• **WHAT TO DO**: List every word or phrase that appears inside parentheses in the passage on sin and Advent below.

• **PROVIDED TEXT**:
^^^^^^^^

Such a new reading does not leave human sinfulness out of the picture nor does it even change our definition of it much. It is still very much about an ungratefulness we link with disobedience and "falling short" of the reality God calls us to be and embrace in our loving, our stewardship of life in all of its forms and stages, and our worship of the One Creator God. Sin is still about substituting our own versions of God for the real One based on partial and fragmentary revelations and being "satisfied" with a religion whose focus is too much on the now-dead past while we resist (fail to entrust everything in faith to) the ever-surprising God who wills to make everything definitively new. Sin is about enmeshment in this passing world and its fragmentary vision; it shows itself in resistance to the coming Kingdom (the sovereignty and realm) of God which is already in our midst in a proleptic way and seeks to pervade and transfigure all we are and know. Sin is about a resistance or lack of openness to the qualitatively new and surprising (kainotes), the reality we know as eternal or absolute future; when we embrace or otherwise become enmeshed in that lack of openness we are left only with the world of transience and death. After all, sin and death, in all of their forms and degrees are precisely about a lack of future.
Today's readings from Isaiah and Matthew fit very well in underscoring these dynamics, both those of Advent and the futurity it inaugurates and celebrates, as well as of sin and its resistance to newness and future. Isaiah's language is classic for us. He reminds us that so long as we are disobedient to the Commandments of God we have no future; we will not prosper. I think today we need to hear the term "Commandments" as referring to those imperatives of gratefully loving, stewarding life, and worshiping God which are the keys to any futurity. Obedience is a matter of hearkening to these, that is, being open and attentive to them in all of the ways and places they come to us as we embrace whatever they call us to. Obedience is the responsive behavior of those who are grateful.

^^^^^^^^

• **DATA PROVIDED**:
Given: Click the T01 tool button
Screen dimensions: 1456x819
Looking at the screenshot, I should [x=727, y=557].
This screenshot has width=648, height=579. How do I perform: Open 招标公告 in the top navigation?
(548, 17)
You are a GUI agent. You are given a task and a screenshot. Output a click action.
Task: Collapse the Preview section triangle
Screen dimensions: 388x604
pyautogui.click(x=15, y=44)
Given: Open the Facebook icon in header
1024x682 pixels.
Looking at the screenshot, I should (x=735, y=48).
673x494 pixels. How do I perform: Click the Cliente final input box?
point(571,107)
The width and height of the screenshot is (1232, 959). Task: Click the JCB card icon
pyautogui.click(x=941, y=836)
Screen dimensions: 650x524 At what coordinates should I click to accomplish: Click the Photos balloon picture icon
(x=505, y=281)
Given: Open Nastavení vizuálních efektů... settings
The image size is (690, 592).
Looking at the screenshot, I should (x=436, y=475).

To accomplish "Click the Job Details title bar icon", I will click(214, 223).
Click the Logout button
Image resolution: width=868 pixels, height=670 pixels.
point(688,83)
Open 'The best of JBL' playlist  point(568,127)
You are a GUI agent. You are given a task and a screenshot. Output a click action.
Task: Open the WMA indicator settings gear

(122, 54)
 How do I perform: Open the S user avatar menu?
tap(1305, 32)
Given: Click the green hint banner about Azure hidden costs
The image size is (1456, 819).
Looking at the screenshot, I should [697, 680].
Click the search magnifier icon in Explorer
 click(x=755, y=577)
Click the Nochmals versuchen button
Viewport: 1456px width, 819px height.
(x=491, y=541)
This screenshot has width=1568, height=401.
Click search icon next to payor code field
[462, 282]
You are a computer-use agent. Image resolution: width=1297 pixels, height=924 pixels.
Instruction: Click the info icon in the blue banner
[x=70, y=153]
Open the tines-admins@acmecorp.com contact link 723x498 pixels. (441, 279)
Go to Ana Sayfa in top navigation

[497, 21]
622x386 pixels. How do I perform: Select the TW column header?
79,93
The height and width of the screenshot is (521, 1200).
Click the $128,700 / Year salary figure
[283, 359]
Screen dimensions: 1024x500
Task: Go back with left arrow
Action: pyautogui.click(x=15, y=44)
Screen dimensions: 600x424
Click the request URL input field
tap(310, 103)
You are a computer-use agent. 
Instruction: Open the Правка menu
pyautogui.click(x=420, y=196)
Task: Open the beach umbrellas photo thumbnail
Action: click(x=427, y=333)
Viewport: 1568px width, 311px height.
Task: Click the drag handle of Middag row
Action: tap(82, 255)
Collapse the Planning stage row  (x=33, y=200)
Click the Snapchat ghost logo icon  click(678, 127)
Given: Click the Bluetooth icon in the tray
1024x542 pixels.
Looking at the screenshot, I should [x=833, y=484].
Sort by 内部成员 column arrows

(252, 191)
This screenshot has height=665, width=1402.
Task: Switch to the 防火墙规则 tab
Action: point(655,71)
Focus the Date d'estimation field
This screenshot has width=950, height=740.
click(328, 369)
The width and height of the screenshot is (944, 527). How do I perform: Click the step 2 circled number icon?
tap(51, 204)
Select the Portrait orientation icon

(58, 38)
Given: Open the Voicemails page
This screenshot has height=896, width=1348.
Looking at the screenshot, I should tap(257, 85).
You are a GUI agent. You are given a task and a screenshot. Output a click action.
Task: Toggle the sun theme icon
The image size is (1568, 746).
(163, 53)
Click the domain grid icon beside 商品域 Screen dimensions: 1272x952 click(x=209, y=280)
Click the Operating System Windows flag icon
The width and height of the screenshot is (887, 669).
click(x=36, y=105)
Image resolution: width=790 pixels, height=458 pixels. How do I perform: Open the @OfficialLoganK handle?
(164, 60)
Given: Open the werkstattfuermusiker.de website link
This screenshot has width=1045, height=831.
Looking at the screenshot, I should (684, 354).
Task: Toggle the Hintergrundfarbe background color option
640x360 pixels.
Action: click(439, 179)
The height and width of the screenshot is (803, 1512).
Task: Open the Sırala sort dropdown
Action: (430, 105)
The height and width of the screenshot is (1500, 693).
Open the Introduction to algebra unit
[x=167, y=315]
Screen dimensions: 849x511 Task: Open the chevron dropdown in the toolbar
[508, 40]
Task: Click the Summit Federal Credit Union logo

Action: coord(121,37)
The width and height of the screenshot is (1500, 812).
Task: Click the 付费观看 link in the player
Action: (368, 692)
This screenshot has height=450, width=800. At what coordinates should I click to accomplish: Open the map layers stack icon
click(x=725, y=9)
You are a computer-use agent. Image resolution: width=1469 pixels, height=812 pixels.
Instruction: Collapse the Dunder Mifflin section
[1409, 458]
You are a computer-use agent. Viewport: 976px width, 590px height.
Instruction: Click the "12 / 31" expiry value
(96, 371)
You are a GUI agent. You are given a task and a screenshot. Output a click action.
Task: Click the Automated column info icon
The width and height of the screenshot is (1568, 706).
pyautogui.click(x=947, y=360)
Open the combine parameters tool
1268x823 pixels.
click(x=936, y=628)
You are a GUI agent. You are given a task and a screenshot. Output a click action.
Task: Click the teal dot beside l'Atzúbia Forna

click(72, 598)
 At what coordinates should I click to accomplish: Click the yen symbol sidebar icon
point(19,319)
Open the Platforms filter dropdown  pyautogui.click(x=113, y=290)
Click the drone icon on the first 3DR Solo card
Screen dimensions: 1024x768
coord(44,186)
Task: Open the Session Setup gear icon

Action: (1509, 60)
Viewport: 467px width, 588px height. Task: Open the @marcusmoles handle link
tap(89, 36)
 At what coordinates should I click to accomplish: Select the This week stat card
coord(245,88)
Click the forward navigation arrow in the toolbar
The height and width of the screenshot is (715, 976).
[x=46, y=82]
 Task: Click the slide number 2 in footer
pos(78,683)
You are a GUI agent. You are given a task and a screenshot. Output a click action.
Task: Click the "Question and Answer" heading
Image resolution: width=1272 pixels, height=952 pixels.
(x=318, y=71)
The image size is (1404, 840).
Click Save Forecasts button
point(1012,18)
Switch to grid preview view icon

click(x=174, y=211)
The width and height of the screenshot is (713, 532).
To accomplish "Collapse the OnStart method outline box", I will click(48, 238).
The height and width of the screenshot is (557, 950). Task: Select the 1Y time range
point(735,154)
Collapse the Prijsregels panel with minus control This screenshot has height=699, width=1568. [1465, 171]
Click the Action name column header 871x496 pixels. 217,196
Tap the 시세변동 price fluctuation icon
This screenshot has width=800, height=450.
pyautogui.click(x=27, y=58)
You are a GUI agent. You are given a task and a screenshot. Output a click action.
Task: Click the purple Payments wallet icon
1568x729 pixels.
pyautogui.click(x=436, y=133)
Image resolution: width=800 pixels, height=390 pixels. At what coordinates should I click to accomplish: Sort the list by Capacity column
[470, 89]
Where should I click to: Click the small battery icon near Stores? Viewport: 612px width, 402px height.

^^^^^^^^

• **ANSWER TO THIS EXERCISE**:
- fail to entrust everything in faith to
- the sovereignty and realm
- kainotes